トップ2の3Dシステムズ社とストラタシス社は競争激化
最大手の3Dシステムズ社はコンスタントに売上高が30~50%増程度で伸び続け、2013年の予想一株利益は+27.3%増、2014年は+24.1%程度が予想されています。PERは44.7倍で、ROEは前期18%台でした。2位のストラタシス社の売上高は3Dシステムズに迫っており、2013年の予想一株利益は+29.0%増、来期は+31.3%増の成長が見込まれます。2012年のROEは6.8%でした。
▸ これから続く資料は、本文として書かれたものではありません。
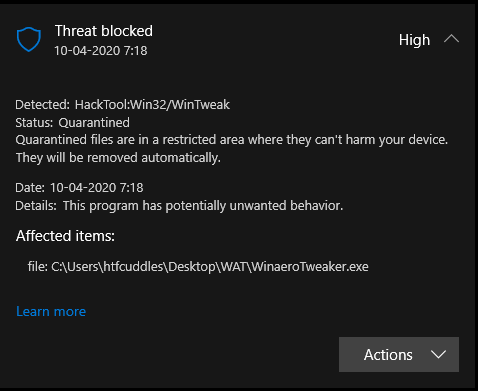Click the Threat blocked heading
Image resolution: width=478 pixels, height=391 pixels.
click(x=104, y=31)
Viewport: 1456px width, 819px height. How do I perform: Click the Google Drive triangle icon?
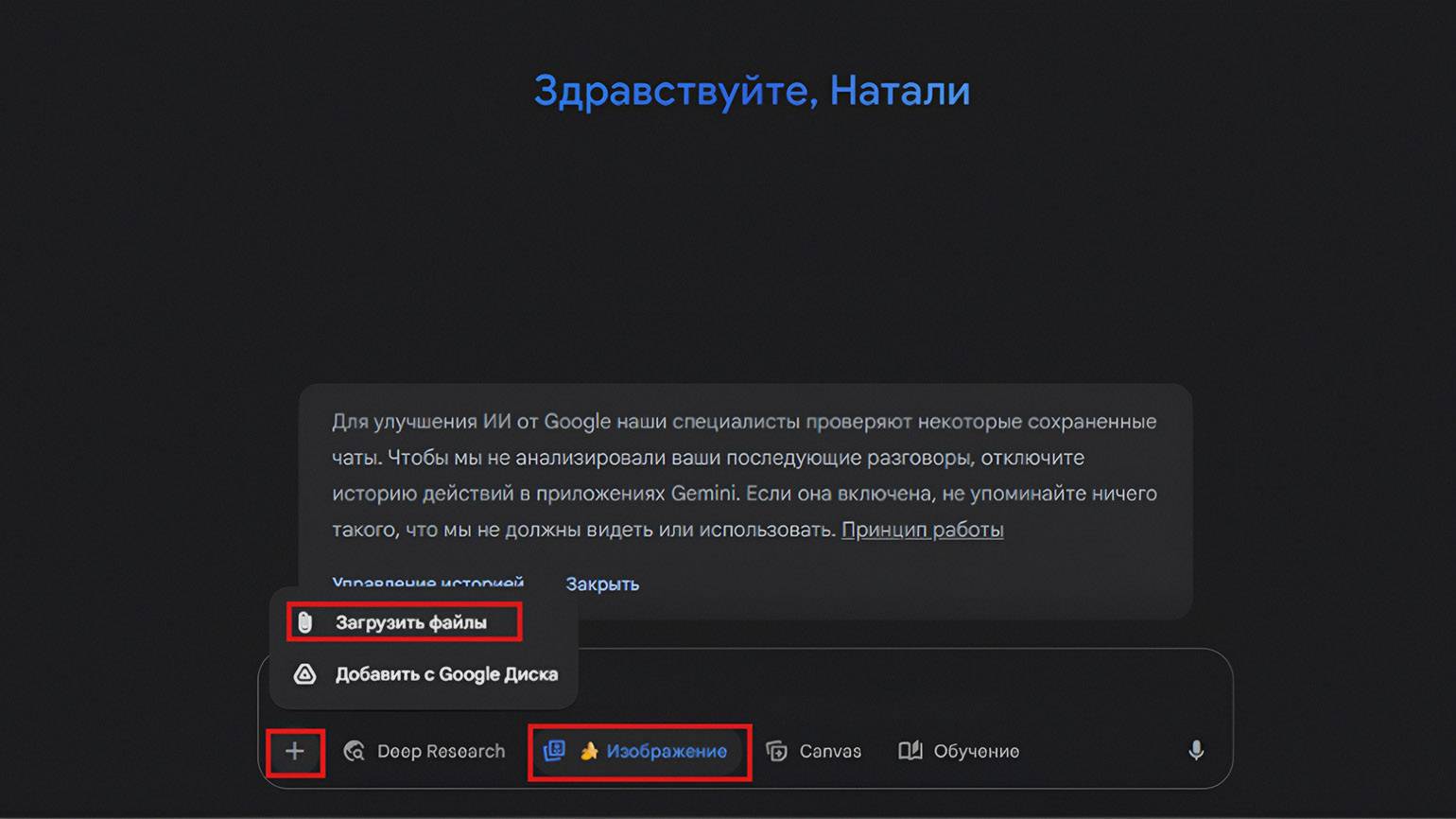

ちなみに日本の3Dプリンター関連銘柄のROEはいずれも1~3%程度です。
ストラタシス社は、米ミネソタ州ミネアポリスにあった同じ社名の会社と、イスラエルのObjet Ltd.という 3Dプリント会社が合併して 2012年にできた企業です。そしてさらに2013年6月、ニューヨークにあるMakerBot社という個人向けデスクトップ 3Dプリントのリーダー企業との買収を発表しました。買収金額は約400億円にもなります。これによって同社は、3Dシステムズ社が先行する個人向けデスクトップ 3Dプリンターの「Cube」というシリーズを追いかけることになり、競争が激化しそうです。
1980年代にマッキントッシュが登場した時と同じような状況
追われる側の3Dシステムズ社も、金額規模は小さいですが、複数のそれぞれに強みを持つ3Dプリンター関連の会社を買収しています。そのうちの一つであるフランスの3Dプリンターは、ステンレス、鉄、アルミ、その他の合金を材料に立体を造る技術があります。これはExOne社の持つ強みと対抗するものです。
3Dプリンターの今後の発展の一つは、材料の多様化にあります。従来は樹脂などの柔らかいものを主体とするなど、材料に制限がありましたが、今後は硬い金属を加え、制限を取り払う方向にあります。つまり、より何でもできるという「ドラえもん」的方向に向かっています。
成長激しい3Dプリンター業界において、他社の強み分野を買収によって一気に強化しようとする動きが見られます。これから業界内で競争激化し、価格も下がる方向にあると思われます。値下げによって、ライバル同士で体力消耗合戦になる恐れも指摘されます。最終的にはパソコンと同様にそうなるでしょう。
しかし現段階はまだ発展途上期であり、価格がさらに下がることで消費者層が増えるほうにメリットがあると思います。パソコンでいえば、80年代に初めてマッキントッシュが出てきた時にあたります。